# Selection
# No display when adding new RAM



## duomax03 (Sep 5, 2010)

I have an Acer M1641 Desktop and I bought a brand new RAM (which is 2GB DDR2-800 Kingston) to upgrade my existing one (which is 1GB DDR2-667 Samsung). My plan was to buy a RAM with the same frequency (DDR2-667) but 

It's difficult to find one, so I bought the DDR2-800. I asked the sales clerk if it's possible to use them together (DDR2-667 & DDR2-800), he said NO, so I put aside my old RAM and use the DDR2-800 instead.

I have a successful installation, but after two months while playing games my system hanged up, so I'm forced to press the power button to restart it. And then boom! There's no display, the monitor power is good (means 

not in a stand by mode), the cpu fan is running as well as the powersupply, no beep, just a black screen with text "cable is not connected".

I wonder if it's my video card or the memory that caused the problem. I pulled off the RAM and replaced my old one (DDR2-667), the system boots up! So my new RAM was the culprit. I brought it back to the store to 

tell them the problem, they tested the memory on their PC, and it works! I don't want to bring it back home and get the same result so I asked for a new replacement. They gave me one.

Now back home I removed the old one and installed the new RAM, but still, NO DISPLAY, NO BEEP, POWER IS GOOD, 

THE FAN IS RUNNING. I tried to add the old RAM and still the same result. I removed the new RAM and retain the old one, and the system boots up.

What should be the problem? Looks like my PC doesn't allow me to add a new RAM anymore.

These are the things that I did so far but still no display:
- clear the CMOS (remove the battery and put it back again)

# Short exercise 1
Answer these from the thread:
(a) What RAM module did the poster have before the upgrade?
(b) What text appeared on the black screen after the system was restarted?
(c) How did the poster clear the CMOS?
# Short exercise 2
Pull out every line of the entries that contains the string "arrow", matching case exactly.
The thread and the entries come from unrelated sources.

# Material for this exercise

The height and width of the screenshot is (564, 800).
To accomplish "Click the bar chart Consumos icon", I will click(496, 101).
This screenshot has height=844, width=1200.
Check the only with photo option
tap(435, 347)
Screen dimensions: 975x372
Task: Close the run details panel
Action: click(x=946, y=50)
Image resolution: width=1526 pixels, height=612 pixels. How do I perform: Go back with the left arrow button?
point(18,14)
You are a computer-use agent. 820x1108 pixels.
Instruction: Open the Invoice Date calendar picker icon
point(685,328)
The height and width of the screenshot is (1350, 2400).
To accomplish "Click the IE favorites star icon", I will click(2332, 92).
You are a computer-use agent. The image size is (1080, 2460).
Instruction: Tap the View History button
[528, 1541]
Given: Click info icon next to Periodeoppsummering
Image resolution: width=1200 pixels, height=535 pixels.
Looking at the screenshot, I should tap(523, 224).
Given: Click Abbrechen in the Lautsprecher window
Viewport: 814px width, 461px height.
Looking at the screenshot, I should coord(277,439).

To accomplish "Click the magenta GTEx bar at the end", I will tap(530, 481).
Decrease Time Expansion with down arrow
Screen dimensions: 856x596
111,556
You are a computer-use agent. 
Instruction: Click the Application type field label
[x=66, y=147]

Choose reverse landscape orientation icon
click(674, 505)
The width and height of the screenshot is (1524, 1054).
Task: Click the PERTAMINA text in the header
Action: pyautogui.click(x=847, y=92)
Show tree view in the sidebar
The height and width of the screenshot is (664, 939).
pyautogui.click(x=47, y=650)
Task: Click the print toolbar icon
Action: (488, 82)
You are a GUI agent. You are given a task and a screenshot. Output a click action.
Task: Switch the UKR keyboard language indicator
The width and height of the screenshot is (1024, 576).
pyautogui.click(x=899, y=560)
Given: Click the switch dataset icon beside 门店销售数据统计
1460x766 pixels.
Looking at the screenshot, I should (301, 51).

# Correct response 1
(a) 1GB DDR2-667 Samsung
(b) "cable is not connected"
(c) By removing the battery and putting it back again

# Correct response 2
Image resolution: width=1526 pixels, height=612 pixels. How do I perform: Go back with the left arrow button?
Decrease Time Expansion with down arrow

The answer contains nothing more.